The FLWR metric is sometimes given as $$c^2 d\tau^2 = c^2 dt^2 - \frac{a(t)^2}{(1-KX^2)} dX^2. $$

I am not interested in the tangential motion so I set $d \Omega = 0$ although it is of interest in certain 'circles'. As I understand it $K$ is the curvature geometry of the universe where K<0 is open, K=0 is flat and K>0 is closed and finite. If I rearrange the above equation I can obtain $$a(t)\frac{dX}{dt} = c\sqrt{(1-KX^2)} \sqrt{1 - \frac{d\tau^2}{dt^2}}.$$

and for a photon $d\tau/dt = 0$ so:

$$a(t)\frac{dX}{dt} = c\sqrt{(1-KX^2)}.$$

The problem is, if I choose K=1 I get the local peculiar velocity of a photon to be imaginary. Does this rule out a universe having a closed (K=1) geometry as a viable model?

Answer 1

First, define a new time coordinate $\eta$ through integrating $$ d\eta = \frac{c dt}{a(t)}.$$ This time coordinate is often called conformal time. With this coordinate, the condition for a radial, null trajectory is $$ \frac{dX}{d\eta} = \sqrt{1-K X^2}.$$ So far I haven't done anything new, just simplified my life by defining a new time coordinate. But this is a differential equation: we can solve it the physicists way of rearranging the differentials as $$ \int \frac{dX}{\sqrt{1-K X^2}} = \int d\eta = \eta$$ where have chosen the boundary conditions $(X_0,\eta_0)=(0,0)$ to fix the integration constants. But the LHS is solvable! In particular, it says that $$\eta = \begin{cases} \sin^{-1}(X) & K =1 \\ X & K = 0 \\ \sinh^{-1}(X) & K = 1 \end{cases}$$

Equivalently, inverting these expressions,

$$X = \begin{cases} \sin(\eta) & K = 1 \\ \eta & K = 0 \\ \sinh(\eta) & K = 1 \end{cases}$$

So we can see the interpretation of your observation.
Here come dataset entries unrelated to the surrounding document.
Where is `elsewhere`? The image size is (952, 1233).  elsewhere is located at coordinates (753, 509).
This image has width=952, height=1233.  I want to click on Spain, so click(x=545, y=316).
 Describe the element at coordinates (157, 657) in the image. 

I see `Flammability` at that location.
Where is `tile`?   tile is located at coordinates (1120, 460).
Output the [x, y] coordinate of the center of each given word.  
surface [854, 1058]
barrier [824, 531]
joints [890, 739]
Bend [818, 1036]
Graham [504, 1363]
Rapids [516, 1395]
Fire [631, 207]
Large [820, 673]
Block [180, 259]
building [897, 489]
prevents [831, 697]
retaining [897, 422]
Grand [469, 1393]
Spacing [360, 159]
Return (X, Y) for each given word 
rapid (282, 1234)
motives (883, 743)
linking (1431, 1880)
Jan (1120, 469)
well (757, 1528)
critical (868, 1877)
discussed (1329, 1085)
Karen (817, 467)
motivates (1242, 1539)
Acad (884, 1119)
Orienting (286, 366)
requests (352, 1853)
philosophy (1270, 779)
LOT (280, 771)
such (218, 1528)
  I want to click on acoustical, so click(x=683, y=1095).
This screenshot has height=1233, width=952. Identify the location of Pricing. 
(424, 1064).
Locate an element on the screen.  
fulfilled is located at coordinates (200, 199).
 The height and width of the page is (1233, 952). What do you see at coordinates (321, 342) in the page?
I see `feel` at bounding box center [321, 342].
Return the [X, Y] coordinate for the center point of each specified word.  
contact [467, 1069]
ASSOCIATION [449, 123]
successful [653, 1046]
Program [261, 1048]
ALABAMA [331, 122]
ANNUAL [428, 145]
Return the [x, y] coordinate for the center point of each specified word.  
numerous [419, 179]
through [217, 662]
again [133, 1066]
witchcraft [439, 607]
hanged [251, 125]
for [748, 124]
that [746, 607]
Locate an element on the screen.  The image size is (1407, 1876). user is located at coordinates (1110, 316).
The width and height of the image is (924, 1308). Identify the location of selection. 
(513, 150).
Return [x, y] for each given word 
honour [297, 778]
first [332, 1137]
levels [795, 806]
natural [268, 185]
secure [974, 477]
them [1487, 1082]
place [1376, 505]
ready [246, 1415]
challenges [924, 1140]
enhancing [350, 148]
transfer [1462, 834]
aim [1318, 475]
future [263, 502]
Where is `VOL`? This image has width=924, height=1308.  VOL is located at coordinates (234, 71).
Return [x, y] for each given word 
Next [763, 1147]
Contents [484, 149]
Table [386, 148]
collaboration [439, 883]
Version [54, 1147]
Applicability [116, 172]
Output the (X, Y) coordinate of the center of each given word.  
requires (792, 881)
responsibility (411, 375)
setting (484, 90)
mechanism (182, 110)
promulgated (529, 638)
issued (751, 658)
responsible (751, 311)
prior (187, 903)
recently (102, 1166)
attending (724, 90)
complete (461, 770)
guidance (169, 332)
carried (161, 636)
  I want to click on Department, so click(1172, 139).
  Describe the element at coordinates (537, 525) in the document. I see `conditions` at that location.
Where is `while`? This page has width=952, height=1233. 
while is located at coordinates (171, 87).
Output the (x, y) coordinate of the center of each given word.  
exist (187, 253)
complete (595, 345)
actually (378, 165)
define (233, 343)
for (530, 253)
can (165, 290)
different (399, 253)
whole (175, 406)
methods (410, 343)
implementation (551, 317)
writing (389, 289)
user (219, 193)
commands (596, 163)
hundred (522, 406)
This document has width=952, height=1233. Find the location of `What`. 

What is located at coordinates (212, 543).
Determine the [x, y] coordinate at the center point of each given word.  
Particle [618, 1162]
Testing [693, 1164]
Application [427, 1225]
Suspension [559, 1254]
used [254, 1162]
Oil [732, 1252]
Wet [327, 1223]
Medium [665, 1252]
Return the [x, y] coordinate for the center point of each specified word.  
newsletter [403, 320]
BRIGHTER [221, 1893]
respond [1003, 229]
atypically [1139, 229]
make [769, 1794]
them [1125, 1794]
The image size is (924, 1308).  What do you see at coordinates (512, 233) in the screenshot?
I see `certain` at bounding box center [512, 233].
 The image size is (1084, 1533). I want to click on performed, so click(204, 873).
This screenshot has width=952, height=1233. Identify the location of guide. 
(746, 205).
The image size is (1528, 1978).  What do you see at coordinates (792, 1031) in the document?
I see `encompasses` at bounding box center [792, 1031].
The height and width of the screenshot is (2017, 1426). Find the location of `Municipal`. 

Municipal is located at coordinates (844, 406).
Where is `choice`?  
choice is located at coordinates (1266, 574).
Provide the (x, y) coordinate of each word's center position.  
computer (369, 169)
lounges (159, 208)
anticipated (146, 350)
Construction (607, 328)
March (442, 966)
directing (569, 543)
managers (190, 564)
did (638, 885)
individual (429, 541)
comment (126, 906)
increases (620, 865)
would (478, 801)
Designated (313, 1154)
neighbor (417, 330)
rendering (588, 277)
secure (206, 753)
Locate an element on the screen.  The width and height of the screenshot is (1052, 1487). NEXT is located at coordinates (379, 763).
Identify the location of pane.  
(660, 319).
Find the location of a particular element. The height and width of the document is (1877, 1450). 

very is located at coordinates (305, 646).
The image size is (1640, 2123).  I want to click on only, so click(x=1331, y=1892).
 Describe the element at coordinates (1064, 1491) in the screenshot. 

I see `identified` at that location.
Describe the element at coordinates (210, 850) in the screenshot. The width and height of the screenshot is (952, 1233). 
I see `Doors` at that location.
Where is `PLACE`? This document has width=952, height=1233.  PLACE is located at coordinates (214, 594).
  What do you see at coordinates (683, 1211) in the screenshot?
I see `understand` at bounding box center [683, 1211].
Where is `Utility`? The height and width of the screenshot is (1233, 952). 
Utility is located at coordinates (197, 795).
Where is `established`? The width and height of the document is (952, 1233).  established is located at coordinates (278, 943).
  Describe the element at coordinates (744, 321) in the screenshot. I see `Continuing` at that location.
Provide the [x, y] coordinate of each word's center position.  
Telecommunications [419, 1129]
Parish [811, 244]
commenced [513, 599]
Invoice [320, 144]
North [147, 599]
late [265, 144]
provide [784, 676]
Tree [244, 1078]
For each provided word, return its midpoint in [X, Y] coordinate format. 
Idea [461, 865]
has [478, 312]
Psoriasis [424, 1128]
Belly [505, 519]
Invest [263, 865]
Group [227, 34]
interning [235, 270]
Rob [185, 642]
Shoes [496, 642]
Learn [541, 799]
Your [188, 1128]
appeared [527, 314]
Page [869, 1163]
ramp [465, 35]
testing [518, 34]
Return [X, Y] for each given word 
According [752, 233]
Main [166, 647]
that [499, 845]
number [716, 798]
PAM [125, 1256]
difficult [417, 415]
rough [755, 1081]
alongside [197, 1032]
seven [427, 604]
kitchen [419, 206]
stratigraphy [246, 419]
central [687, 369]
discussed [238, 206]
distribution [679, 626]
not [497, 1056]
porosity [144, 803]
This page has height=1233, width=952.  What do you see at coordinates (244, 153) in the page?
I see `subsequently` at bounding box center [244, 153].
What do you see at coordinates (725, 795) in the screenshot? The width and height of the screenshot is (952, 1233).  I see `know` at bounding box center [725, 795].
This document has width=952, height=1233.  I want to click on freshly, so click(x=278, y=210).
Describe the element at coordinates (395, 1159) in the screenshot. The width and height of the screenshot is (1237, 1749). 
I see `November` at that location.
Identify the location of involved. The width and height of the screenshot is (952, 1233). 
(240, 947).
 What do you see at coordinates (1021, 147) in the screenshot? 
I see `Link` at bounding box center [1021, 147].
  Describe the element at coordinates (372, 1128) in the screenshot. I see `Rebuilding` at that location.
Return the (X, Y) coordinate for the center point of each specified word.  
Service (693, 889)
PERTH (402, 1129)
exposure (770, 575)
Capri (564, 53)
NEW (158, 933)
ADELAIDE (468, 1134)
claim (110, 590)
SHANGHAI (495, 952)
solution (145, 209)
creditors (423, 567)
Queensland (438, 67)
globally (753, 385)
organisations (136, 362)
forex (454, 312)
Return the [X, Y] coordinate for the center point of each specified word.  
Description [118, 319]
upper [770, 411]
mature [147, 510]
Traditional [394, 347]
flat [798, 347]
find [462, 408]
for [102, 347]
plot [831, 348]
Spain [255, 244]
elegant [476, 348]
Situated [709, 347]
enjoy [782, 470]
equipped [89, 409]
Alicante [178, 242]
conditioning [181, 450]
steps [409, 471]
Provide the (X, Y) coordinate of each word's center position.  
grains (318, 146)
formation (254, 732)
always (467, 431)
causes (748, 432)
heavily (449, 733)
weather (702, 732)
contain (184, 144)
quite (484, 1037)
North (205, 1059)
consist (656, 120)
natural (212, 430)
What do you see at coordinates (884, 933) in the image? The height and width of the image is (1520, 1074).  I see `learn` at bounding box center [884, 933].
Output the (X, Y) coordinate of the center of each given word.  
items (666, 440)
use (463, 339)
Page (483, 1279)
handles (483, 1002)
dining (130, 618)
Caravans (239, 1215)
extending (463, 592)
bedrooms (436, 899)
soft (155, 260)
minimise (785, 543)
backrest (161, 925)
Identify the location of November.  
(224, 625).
When $K=1$, the X coordinate has a maximum value, and is more like an angle than a true radial coordinate. That's why the velocity was imaginary for large enough $X$: the manifold just doesn't exist there! In fact, changing coordinates $X=\sin(\varphi)$, the spatial part of the metric you wrote is exactly the metric of a three sphere when you restore the $d\Omega$. That's not a coincidence, and deeply related to the fact that $K=1$ is the case of de Sitter spacetimes. Check out the Wikipedia page on de Sitter space for more information.

Answer 2

$$c^2 d\tau^2 = c^2 dt^2 - \frac{a(t)^2}{(1-KX^2)} dX^2. $$

For this metric expression, if you set $K=1$, then the spatial surfaces are hyperspheres of radius $a$. Every position on these hyperspheres has $|X|\leq 1$, so you will never obtain an imaginary quantity. Objects at $X=1$ lie at a distance of $\pi a/2$ (which you can see by integrating the metric or by realizing that this is 1/4 of the way around the hypersphere). Nearby objects with $|X|\ll 1$ lie at distance $a|X|$.